Scott Disick Selling 'Wash Your Hands' Apparel Amid Coronavirus Scare

“You can thank the lord later, and just WASH YOUR HANDS,” the reality star said in a statement.

Scott Disick’s fashion brand released a line of clothing on Friday which appears to be in response to the coronavirus outbreak.

The "Keeping Up With the Kardashians" star is the founder and creative director of Talentless, which is selling T-shirts and hoodies that feature the phrase "Please Wash Your Hands" written in bold letters.

"Just dropped on @talentless so get them before they are sold out," Disick wrote on his Instagram Stories alongside pics of the apparel, including one of a hoodie worn by a model standing on a Rolls Royce. "Selling fast and could sell out soon!"

“PLEASE WASH YOUR HANDS” — Premium Hoodies and Tees available online in Pitch Black, Camel, Evening Blue, and White. Sold exclusively on

A post shared by TALENTLESS ® (@talentless) on

The limited-edition unisex offerings come in white, black and brown and are priced at $49 for the tees and $129 for the hoodies.

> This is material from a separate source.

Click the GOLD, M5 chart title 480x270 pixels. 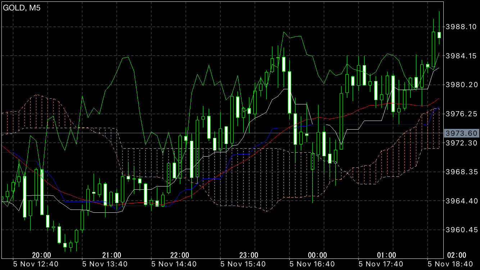click(x=22, y=8)
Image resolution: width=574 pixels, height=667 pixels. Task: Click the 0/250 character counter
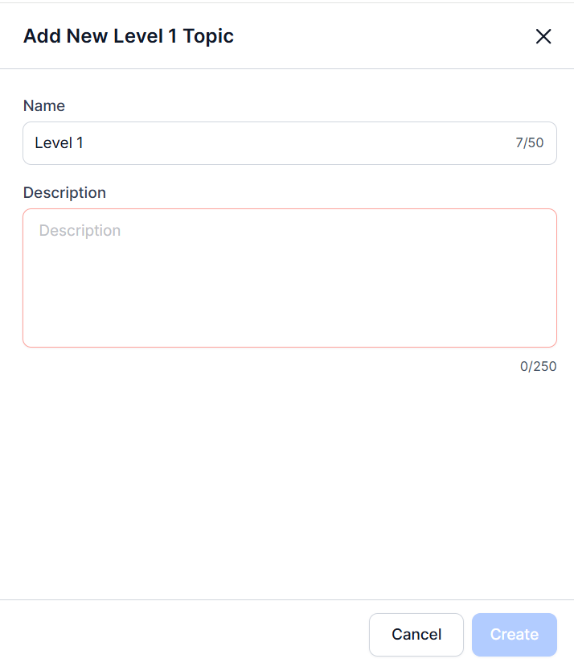538,366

"You can thank the lord later, and just WASH YOUR HANDS," Disick said in a statement, referring to his nickname.

The ex of Kourtney Kardashian and father of Mason, Penelope and Reign founded Talentless in 2018.

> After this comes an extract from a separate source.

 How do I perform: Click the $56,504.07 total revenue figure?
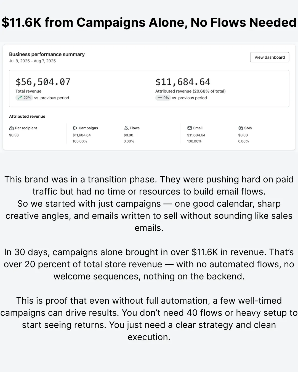pyautogui.click(x=43, y=82)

The clothing line release comes amid ongoing concerns of the outbreak of COVID-19, also known as coronavirus.

According to recent media reports, over 100,000 people have been infected by the virus worldwide, with a death toll reaching over 3,400.

In the United States alone, there are over 300 cases with 17 deaths attributed to coronavirus, according to The New York Times.

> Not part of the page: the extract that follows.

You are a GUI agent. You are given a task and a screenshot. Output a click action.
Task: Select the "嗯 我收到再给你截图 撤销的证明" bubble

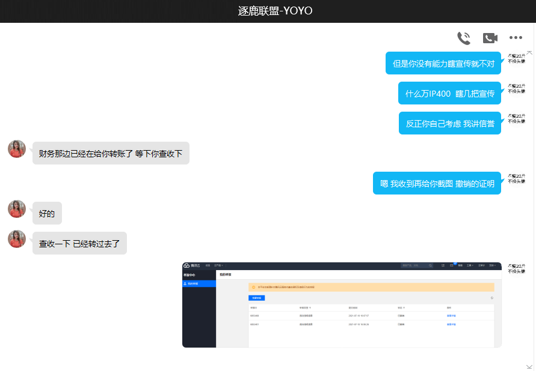click(x=437, y=183)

The Centers for Disease Control and Prevention states one of the best techniques for preventing the spread of the virus is washing hands properly.

The virus most commonly passes between "people who are in close contact with one another" via "respiratory droplets produced when an infected person coughs or sneezes," according to the CDC.

Symptoms — including fever, coughing and breathing difficulties — occur typically between two and 14 days after exposure.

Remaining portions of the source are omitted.